Dave's Rating:

2.5

The fumblingest of them all.

Mirror, mirror, on the wall, who eats raw bird hearts and takes baths in Elmer's Glue and hollers like Faye Dunaway in Mommie Dearest and black-widow sexes guys to death and sucks the virgin breath out of teen models and aspires to Kristen Stewart-based cannibalism best of all?

It's a rhetorical question. You know the answer. And, lucky us, Charlize Theron decided to commandeer this film for her own purposes, delivering the hissingest, preeningest, shoutingest, screechingest, nakedest, writhingest, wigglingest, stabbingest performance of 2012 to date. It's more than worth the cost of a ticket and may wind up edging its way into film history alongside Dunaway and Elizabeth Berkley in Showgirls as one of the great go-for-broke moments of misunderstood female awesomeness.

As for rest of it, may I interest you in a a beautiful-looking and directionless mess that mashes up Excalibur, Princess Mononoke, Otto Preminger's Saint Joan, all rote superhero origin stories and whatever your favorite romantic drama starring two people with no romantic chemistry happens to be? There are worse choices lurking at the multiplex, so why not?

The story goes like it always goes: the queen is pissed off that she's getting old and when the Mirror Mirror (here resembling a phantom made of shiny butterscotch syrup) lies to her and tells her that she does not, in fact, look exactly like Charlize Theron but more like Charlize Theron in Monster, she's got to eat the heart of Snow White (Stewart) to make it stop.

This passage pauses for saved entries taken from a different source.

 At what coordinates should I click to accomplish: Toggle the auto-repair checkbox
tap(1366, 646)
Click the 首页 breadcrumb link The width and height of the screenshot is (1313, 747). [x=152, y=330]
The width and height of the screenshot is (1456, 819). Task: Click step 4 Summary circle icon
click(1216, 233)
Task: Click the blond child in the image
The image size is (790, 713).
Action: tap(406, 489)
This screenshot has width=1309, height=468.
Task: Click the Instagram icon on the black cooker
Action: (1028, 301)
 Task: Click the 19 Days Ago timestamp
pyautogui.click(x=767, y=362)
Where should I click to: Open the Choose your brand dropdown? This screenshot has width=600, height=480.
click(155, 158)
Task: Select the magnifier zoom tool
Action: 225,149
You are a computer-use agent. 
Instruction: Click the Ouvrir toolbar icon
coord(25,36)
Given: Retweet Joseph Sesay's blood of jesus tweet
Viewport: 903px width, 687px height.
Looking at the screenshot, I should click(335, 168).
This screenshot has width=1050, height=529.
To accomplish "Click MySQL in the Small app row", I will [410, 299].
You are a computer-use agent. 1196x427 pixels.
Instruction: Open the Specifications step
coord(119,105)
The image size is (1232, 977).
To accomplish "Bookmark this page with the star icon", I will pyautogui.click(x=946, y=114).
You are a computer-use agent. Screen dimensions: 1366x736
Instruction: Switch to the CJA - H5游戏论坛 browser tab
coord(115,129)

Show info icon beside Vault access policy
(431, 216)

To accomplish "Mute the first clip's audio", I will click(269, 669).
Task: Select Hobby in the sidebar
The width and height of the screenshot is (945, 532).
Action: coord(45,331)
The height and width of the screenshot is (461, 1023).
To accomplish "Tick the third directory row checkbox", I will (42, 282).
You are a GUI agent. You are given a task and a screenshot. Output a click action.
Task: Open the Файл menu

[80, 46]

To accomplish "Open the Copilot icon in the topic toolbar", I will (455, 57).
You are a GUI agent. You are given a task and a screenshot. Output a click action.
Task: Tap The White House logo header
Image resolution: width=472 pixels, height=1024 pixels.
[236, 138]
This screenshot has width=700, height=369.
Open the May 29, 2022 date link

Enter The Huntsman (Chris Hemsworth), a frequently drunk man whose ability to fight seems to depend on whatever mood the script happens to be in and whose backstory -- the queen killed his wife -- is more compelling than any single moment he shares with the inert young woman he's eventually going to have to kiss the life back into.

Now, no matter what the Internet tells you there isn't much out there that qualifies as "epic" failure. There are always shades of gray, matters of degree. And because the movie itself is never really sure what it wants to be -- honestly, Spice World has a more complex understanding of the concept of "girl power" than this thing -- from it you can parse just about any message of female empowerment or retro misogyny you choose. Is Snow, our bedraggled warrior-heroine, a cipher? A damaged post-traumatic stress disorder patient? A superhero in waiting? In need of someone, anyone, to rescue her from, well, everything? Will the magic forest cooperate with her when its magic rules already seem so arbitrary? And why, in her Henry V/Braveheart sequence, when she really needs to rally the troops to go after Mecha-Charlize, why can't she take a few deeper breaths and really let it rip? The movie's not telling. And you won't much care. The camera will eventually find its way back to the huffing, puffing, black-feather-suited Theron and, when it does, she'll be snacking on bloody red bird hearts like they're popcorn shrimp. Nice.